▶ Aim of the exercise
Put the data below into a Markdown table with two columns, Row and Data line. Number every non-blank line in order and place each line next to its number, leaving out the blank lines.

▶ Supplied data
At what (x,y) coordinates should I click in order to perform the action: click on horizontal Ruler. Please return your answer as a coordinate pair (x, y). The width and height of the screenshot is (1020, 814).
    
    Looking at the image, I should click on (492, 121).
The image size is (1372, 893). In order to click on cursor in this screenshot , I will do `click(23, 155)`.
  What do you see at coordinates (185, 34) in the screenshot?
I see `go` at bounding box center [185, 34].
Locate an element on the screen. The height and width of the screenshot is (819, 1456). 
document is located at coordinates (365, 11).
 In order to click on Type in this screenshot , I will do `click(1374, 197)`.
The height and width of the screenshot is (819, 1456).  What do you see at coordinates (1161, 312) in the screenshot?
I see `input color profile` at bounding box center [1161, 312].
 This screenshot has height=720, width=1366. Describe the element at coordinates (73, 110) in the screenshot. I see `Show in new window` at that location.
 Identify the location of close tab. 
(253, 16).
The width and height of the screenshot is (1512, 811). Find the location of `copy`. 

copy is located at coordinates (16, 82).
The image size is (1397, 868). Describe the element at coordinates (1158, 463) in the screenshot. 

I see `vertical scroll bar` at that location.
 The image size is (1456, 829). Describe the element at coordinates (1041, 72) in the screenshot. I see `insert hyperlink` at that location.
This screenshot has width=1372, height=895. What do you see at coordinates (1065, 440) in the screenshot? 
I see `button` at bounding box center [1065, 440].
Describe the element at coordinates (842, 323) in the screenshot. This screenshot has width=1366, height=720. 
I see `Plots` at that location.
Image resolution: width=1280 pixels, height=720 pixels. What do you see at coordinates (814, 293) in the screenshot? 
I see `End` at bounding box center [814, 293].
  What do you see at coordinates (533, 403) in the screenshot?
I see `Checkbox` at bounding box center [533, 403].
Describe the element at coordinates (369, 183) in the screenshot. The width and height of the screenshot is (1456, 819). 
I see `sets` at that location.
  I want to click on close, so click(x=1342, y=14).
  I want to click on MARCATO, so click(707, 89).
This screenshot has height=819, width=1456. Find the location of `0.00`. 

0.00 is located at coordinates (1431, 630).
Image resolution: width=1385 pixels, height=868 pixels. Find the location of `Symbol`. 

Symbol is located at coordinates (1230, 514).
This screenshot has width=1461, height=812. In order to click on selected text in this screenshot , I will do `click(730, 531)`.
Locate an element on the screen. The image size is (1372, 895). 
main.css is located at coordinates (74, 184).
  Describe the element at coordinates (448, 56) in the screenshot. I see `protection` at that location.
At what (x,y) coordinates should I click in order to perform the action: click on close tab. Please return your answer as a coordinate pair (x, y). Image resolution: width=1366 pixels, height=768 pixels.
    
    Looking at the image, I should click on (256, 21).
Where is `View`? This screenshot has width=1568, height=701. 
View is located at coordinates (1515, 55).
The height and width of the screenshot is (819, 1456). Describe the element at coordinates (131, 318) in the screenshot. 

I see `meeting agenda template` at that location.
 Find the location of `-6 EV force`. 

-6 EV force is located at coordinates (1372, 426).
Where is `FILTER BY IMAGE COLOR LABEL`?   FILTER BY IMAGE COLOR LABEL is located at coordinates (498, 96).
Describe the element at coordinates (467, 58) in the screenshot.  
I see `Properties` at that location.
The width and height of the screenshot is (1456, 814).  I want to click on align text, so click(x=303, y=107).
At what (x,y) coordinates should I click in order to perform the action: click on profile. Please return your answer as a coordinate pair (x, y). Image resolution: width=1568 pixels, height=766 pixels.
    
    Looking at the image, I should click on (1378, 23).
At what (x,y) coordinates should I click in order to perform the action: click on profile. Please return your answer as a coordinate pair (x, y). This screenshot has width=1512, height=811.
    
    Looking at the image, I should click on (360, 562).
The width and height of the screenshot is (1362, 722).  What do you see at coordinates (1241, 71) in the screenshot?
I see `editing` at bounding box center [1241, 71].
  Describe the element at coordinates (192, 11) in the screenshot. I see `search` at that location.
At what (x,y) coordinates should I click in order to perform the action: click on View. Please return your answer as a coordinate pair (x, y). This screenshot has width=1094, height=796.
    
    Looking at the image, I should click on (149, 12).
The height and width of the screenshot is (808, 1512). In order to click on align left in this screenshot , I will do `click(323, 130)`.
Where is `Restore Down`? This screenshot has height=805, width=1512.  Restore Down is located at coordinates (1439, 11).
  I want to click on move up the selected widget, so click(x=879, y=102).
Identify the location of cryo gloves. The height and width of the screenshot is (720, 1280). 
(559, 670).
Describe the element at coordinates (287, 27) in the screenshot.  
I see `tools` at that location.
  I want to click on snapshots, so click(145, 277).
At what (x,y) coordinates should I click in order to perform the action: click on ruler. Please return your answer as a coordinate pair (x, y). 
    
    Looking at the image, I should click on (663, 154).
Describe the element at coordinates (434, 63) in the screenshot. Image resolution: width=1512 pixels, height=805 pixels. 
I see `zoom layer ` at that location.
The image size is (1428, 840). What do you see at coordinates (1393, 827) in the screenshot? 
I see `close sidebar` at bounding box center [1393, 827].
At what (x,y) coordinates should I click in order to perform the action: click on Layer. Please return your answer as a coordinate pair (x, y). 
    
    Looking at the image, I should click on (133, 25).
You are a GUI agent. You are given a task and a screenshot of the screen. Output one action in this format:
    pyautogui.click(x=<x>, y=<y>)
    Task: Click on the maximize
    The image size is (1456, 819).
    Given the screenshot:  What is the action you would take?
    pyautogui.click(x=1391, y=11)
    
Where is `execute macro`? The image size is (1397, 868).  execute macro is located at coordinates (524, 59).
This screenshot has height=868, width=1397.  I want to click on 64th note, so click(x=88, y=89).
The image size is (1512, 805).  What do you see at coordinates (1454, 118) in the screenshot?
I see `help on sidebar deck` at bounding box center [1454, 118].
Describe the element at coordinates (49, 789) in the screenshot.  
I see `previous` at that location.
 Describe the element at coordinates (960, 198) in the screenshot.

▶ Completed exercise
| Row | Data line |
|---|---|
| 1 | At what (x,y) coordinates should I click in order to perform the action: click on horizontal Ruler. Please return your answer as a coordinate pair (x, y). The width and height of the screenshot is (1020, 814). |
| 2 |     Looking at the image, I should click on (492, 121). |
| 3 | The image size is (1372, 893). In order to click on cursor in this screenshot , I will do `click(23, 155)`. |
| 4 |   What do you see at coordinates (185, 34) in the screenshot? |
| 5 | I see `go` at bounding box center [185, 34]. |
| 6 | Locate an element on the screen. The height and width of the screenshot is (819, 1456).  |
| 7 | document is located at coordinates (365, 11). |
| 8 |  In order to click on Type in this screenshot , I will do `click(1374, 197)`. |
| 9 | The height and width of the screenshot is (819, 1456).  What do you see at coordinates (1161, 312) in the screenshot? |
| 10 | I see `input color profile` at bounding box center [1161, 312]. |
| 11 |  This screenshot has height=720, width=1366. Describe the element at coordinates (73, 110) in the screenshot. I see `Show in new window` at that location. |
| 12 |  Identify the location of close tab.  |
| 13 | (253, 16). |
| 14 | The width and height of the screenshot is (1512, 811). Find the location of `copy`.  |
| 15 | copy is located at coordinates (16, 82). |
| 16 | The image size is (1397, 868). Describe the element at coordinates (1158, 463) in the screenshot.  |
| 17 | I see `vertical scroll bar` at that location. |
| 18 |  The image size is (1456, 829). Describe the element at coordinates (1041, 72) in the screenshot. I see `insert hyperlink` at that location. |
| 19 | This screenshot has width=1372, height=895. What do you see at coordinates (1065, 440) in the screenshot?  |
| 20 | I see `button` at bounding box center [1065, 440]. |
| 21 | Describe the element at coordinates (842, 323) in the screenshot. This screenshot has width=1366, height=720.  |
| 22 | I see `Plots` at that location. |
| 23 | Image resolution: width=1280 pixels, height=720 pixels. What do you see at coordinates (814, 293) in the screenshot?  |
| 24 | I see `End` at bounding box center [814, 293]. |
| 25 |   What do you see at coordinates (533, 403) in the screenshot? |
| 26 | I see `Checkbox` at bounding box center [533, 403]. |
| 27 | Describe the element at coordinates (369, 183) in the screenshot. The width and height of the screenshot is (1456, 819).  |
| 28 | I see `sets` at that location. |
| 29 |   I want to click on close, so click(x=1342, y=14). |
| 30 |   I want to click on MARCATO, so click(707, 89). |
| 31 | This screenshot has height=819, width=1456. Find the location of `0.00`.  |
| 32 | 0.00 is located at coordinates (1431, 630). |
| 33 | Image resolution: width=1385 pixels, height=868 pixels. Find the location of `Symbol`.  |
| 34 | Symbol is located at coordinates (1230, 514). |
| 35 | This screenshot has width=1461, height=812. In order to click on selected text in this screenshot , I will do `click(730, 531)`. |
| 36 | Locate an element on the screen. The image size is (1372, 895).  |
| 37 | main.css is located at coordinates (74, 184). |
| 38 |   Describe the element at coordinates (448, 56) in the screenshot. I see `protection` at that location. |
| 39 | At what (x,y) coordinates should I click in order to perform the action: click on close tab. Please return your answer as a coordinate pair (x, y). Image resolution: width=1366 pixels, height=768 pixels. |
| 40 |     Looking at the image, I should click on (256, 21). |
| 41 | Where is `View`? This screenshot has width=1568, height=701.  |
| 42 | View is located at coordinates (1515, 55). |
| 43 | The height and width of the screenshot is (819, 1456). Describe the element at coordinates (131, 318) in the screenshot.  |
| 44 | I see `meeting agenda template` at that location. |
| 45 |  Find the location of `-6 EV force`.  |
| 46 | -6 EV force is located at coordinates (1372, 426). |
| 47 | Where is `FILTER BY IMAGE COLOR LABEL`?   FILTER BY IMAGE COLOR LABEL is located at coordinates (498, 96). |
| 48 | Describe the element at coordinates (467, 58) in the screenshot.   |
| 49 | I see `Properties` at that location. |
| 50 | The width and height of the screenshot is (1456, 814).  I want to click on align text, so click(x=303, y=107). |
| 51 | At what (x,y) coordinates should I click in order to perform the action: click on profile. Please return your answer as a coordinate pair (x, y). Image resolution: width=1568 pixels, height=766 pixels. |
| 52 |     Looking at the image, I should click on (1378, 23). |
| 53 | At what (x,y) coordinates should I click in order to perform the action: click on profile. Please return your answer as a coordinate pair (x, y). This screenshot has width=1512, height=811. |
| 54 |     Looking at the image, I should click on (360, 562). |
| 55 | The width and height of the screenshot is (1362, 722).  What do you see at coordinates (1241, 71) in the screenshot? |
| 56 | I see `editing` at bounding box center [1241, 71]. |
| 57 |   Describe the element at coordinates (192, 11) in the screenshot. I see `search` at that location. |
| 58 | At what (x,y) coordinates should I click in order to perform the action: click on View. Please return your answer as a coordinate pair (x, y). This screenshot has width=1094, height=796. |
| 59 |     Looking at the image, I should click on (149, 12). |
| 60 | The height and width of the screenshot is (808, 1512). In order to click on align left in this screenshot , I will do `click(323, 130)`. |
| 61 | Where is `Restore Down`? This screenshot has height=805, width=1512.  Restore Down is located at coordinates (1439, 11). |
| 62 |   I want to click on move up the selected widget, so click(x=879, y=102). |
| 63 | Identify the location of cryo gloves. The height and width of the screenshot is (720, 1280).  |
| 64 | (559, 670). |
| 65 | Describe the element at coordinates (287, 27) in the screenshot.   |
| 66 | I see `tools` at that location. |
| 67 |   I want to click on snapshots, so click(145, 277). |
| 68 | At what (x,y) coordinates should I click in order to perform the action: click on ruler. Please return your answer as a coordinate pair (x, y).  |
| 69 |     Looking at the image, I should click on (663, 154). |
| 70 | Describe the element at coordinates (434, 63) in the screenshot. Image resolution: width=1512 pixels, height=805 pixels.  |
| 71 | I see `zoom layer ` at that location. |
| 72 | The image size is (1428, 840). What do you see at coordinates (1393, 827) in the screenshot?  |
| 73 | I see `close sidebar` at bounding box center [1393, 827]. |
| 74 | At what (x,y) coordinates should I click in order to perform the action: click on Layer. Please return your answer as a coordinate pair (x, y).  |
| 75 |     Looking at the image, I should click on (133, 25). |
| 76 | You are a GUI agent. You are given a task and a screenshot of the screen. Output one action in this format: |
| 77 |     pyautogui.click(x=<x>, y=<y>) |
| 78 |     Task: Click on the maximize |
| 79 |     The image size is (1456, 819). |
| 80 |     Given the screenshot:  What is the action you would take? |
| 81 |     pyautogui.click(x=1391, y=11) |
| 82 | Where is `execute macro`? The image size is (1397, 868).  execute macro is located at coordinates (524, 59). |
| 83 | This screenshot has height=868, width=1397.  I want to click on 64th note, so click(x=88, y=89). |
| 84 | The image size is (1512, 805).  What do you see at coordinates (1454, 118) in the screenshot? |
| 85 | I see `help on sidebar deck` at bounding box center [1454, 118]. |
| 86 | Describe the element at coordinates (49, 789) in the screenshot.   |
| 87 | I see `previous` at that location. |
| 88 |  Describe the element at coordinates (960, 198) in the screenshot. |